REQUIREMENT:
Nothing is to be left out; print all the entries exactly.

TASK DATA:
▼
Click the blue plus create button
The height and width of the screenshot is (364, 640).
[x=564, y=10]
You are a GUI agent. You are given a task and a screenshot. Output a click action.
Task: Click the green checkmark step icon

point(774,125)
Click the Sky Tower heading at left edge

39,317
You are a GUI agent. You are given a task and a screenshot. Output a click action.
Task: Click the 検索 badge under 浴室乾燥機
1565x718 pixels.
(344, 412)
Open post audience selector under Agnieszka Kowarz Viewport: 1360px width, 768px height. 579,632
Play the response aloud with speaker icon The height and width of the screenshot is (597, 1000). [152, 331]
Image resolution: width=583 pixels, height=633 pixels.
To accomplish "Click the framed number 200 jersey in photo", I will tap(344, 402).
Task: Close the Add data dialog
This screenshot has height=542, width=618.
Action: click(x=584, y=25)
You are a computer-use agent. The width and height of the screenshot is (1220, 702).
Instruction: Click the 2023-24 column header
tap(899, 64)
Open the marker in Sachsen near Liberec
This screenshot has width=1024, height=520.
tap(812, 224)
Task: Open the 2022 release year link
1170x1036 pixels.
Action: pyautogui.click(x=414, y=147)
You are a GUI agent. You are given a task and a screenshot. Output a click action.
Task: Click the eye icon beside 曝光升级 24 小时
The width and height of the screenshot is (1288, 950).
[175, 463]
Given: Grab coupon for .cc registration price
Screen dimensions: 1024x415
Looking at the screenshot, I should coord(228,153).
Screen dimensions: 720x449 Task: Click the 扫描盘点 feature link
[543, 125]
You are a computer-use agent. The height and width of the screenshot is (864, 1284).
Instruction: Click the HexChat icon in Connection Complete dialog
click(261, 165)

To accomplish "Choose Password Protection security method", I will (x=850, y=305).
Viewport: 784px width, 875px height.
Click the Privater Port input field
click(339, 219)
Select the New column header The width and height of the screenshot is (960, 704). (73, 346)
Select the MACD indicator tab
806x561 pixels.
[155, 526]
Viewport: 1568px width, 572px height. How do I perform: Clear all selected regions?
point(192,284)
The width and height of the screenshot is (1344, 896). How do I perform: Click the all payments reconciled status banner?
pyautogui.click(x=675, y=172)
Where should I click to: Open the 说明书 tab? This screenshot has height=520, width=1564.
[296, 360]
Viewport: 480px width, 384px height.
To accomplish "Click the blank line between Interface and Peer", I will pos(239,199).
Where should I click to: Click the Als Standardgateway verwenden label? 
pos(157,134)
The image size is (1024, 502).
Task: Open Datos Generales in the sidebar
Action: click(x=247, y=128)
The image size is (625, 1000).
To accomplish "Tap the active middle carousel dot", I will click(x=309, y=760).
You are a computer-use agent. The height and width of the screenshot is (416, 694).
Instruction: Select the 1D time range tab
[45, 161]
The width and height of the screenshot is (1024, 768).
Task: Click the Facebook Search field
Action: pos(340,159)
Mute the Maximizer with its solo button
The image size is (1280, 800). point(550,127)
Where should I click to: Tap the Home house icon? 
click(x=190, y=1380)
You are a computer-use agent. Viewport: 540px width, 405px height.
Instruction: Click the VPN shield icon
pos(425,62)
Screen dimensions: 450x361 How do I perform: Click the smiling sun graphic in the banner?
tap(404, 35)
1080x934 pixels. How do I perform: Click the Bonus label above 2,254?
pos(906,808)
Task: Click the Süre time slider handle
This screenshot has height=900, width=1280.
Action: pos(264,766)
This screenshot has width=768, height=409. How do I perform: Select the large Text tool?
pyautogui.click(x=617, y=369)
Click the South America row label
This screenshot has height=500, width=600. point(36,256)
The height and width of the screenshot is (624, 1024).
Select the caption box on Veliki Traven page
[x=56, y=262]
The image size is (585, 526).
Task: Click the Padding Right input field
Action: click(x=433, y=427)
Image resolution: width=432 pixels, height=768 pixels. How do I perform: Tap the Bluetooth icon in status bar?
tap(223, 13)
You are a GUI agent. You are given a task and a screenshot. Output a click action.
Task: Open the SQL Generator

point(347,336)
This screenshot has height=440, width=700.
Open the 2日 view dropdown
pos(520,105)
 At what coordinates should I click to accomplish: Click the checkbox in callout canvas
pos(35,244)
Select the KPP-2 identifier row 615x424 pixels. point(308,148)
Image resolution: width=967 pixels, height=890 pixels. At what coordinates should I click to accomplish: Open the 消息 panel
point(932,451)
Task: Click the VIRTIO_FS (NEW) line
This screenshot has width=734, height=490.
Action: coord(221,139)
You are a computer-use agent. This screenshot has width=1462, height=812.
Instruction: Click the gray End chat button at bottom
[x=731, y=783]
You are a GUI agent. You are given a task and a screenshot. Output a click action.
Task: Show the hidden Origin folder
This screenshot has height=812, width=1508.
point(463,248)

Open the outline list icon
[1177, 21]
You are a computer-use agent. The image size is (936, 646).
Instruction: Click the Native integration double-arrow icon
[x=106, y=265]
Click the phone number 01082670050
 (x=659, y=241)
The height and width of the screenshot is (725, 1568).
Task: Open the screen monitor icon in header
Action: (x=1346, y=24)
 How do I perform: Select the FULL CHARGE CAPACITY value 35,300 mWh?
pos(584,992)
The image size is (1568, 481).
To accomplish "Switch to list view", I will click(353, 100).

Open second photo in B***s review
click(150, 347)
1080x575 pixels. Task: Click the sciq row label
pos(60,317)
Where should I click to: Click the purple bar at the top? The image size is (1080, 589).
▲
TASK SOLUTION:
Click the blue plus create button
The height and width of the screenshot is (364, 640).
[x=564, y=10]
You are a GUI agent. You are given a task and a screenshot. Output a click action.
Task: Click the green checkmark step icon

point(774,125)
Click the Sky Tower heading at left edge

39,317
You are a GUI agent. You are given a task and a screenshot. Output a click action.
Task: Click the 検索 badge under 浴室乾燥機
1565x718 pixels.
(344, 412)
Open post audience selector under Agnieszka Kowarz Viewport: 1360px width, 768px height. 579,632
Play the response aloud with speaker icon The height and width of the screenshot is (597, 1000). [152, 331]
Image resolution: width=583 pixels, height=633 pixels.
To accomplish "Click the framed number 200 jersey in photo", I will tap(344, 402).
Task: Close the Add data dialog
This screenshot has height=542, width=618.
Action: click(x=584, y=25)
You are a computer-use agent. The width and height of the screenshot is (1220, 702).
Instruction: Click the 2023-24 column header
tap(899, 64)
Open the marker in Sachsen near Liberec
This screenshot has width=1024, height=520.
tap(812, 224)
Task: Open the 2022 release year link
1170x1036 pixels.
Action: pyautogui.click(x=414, y=147)
You are a GUI agent. You are given a task and a screenshot. Output a click action.
Task: Click the eye icon beside 曝光升级 24 小时
The width and height of the screenshot is (1288, 950).
[175, 463]
Given: Grab coupon for .cc registration price
Screen dimensions: 1024x415
Looking at the screenshot, I should coord(228,153).
Screen dimensions: 720x449 Task: Click the 扫描盘点 feature link
[543, 125]
You are a computer-use agent. The height and width of the screenshot is (864, 1284).
Instruction: Click the HexChat icon in Connection Complete dialog
click(261, 165)

To accomplish "Choose Password Protection security method", I will (x=850, y=305).
Viewport: 784px width, 875px height.
Click the Privater Port input field
click(339, 219)
Select the New column header The width and height of the screenshot is (960, 704). (73, 346)
Select the MACD indicator tab
806x561 pixels.
[155, 526]
Viewport: 1568px width, 572px height. How do I perform: Clear all selected regions?
point(192,284)
The width and height of the screenshot is (1344, 896). How do I perform: Click the all payments reconciled status banner?
pyautogui.click(x=675, y=172)
Where should I click to: Open the 说明书 tab? This screenshot has height=520, width=1564.
[296, 360]
Viewport: 480px width, 384px height.
To accomplish "Click the blank line between Interface and Peer", I will pos(239,199).
Where should I click to: Click the Als Standardgateway verwenden label? 
pos(157,134)
The image size is (1024, 502).
Task: Open Datos Generales in the sidebar
Action: click(x=247, y=128)
The image size is (625, 1000).
To accomplish "Tap the active middle carousel dot", I will click(x=309, y=760).
You are a computer-use agent. The height and width of the screenshot is (416, 694).
Instruction: Select the 1D time range tab
[45, 161]
The width and height of the screenshot is (1024, 768).
Task: Click the Facebook Search field
Action: pos(340,159)
Mute the Maximizer with its solo button
The image size is (1280, 800). point(550,127)
Where should I click to: Tap the Home house icon? 
click(x=190, y=1380)
You are a computer-use agent. Viewport: 540px width, 405px height.
Instruction: Click the VPN shield icon
pos(425,62)
Screen dimensions: 450x361 How do I perform: Click the smiling sun graphic in the banner?
tap(404, 35)
1080x934 pixels. How do I perform: Click the Bonus label above 2,254?
pos(906,808)
Task: Click the Süre time slider handle
This screenshot has height=900, width=1280.
Action: pos(264,766)
This screenshot has width=768, height=409. How do I perform: Select the large Text tool?
pyautogui.click(x=617, y=369)
Click the South America row label
This screenshot has height=500, width=600. point(36,256)
The height and width of the screenshot is (624, 1024).
Select the caption box on Veliki Traven page
[x=56, y=262]
The image size is (585, 526).
Task: Click the Padding Right input field
Action: click(x=433, y=427)
Image resolution: width=432 pixels, height=768 pixels. How do I perform: Tap the Bluetooth icon in status bar?
tap(223, 13)
You are a GUI agent. You are given a task and a screenshot. Output a click action.
Task: Open the SQL Generator

point(347,336)
This screenshot has height=440, width=700.
Open the 2日 view dropdown
pos(520,105)
 At what coordinates should I click to accomplish: Click the checkbox in callout canvas
pos(35,244)
Select the KPP-2 identifier row 615x424 pixels. point(308,148)
Image resolution: width=967 pixels, height=890 pixels. At what coordinates should I click to accomplish: Open the 消息 panel
point(932,451)
Task: Click the VIRTIO_FS (NEW) line
This screenshot has width=734, height=490.
Action: coord(221,139)
You are a computer-use agent. This screenshot has width=1462, height=812.
Instruction: Click the gray End chat button at bottom
[x=731, y=783]
You are a GUI agent. You are given a task and a screenshot. Output a click action.
Task: Show the hidden Origin folder
This screenshot has height=812, width=1508.
point(463,248)

Open the outline list icon
[1177, 21]
You are a computer-use agent. The image size is (936, 646).
Instruction: Click the Native integration double-arrow icon
[x=106, y=265]
Click the phone number 01082670050
 (x=659, y=241)
The height and width of the screenshot is (725, 1568).
Task: Open the screen monitor icon in header
Action: (x=1346, y=24)
 How do I perform: Select the FULL CHARGE CAPACITY value 35,300 mWh?
pos(584,992)
The image size is (1568, 481).
To accomplish "Switch to list view", I will click(353, 100).

Open second photo in B***s review
click(150, 347)
1080x575 pixels. Task: Click the sciq row label
pos(60,317)
Where should I click to: Click the purple bar at the top? The image size is (1080, 589).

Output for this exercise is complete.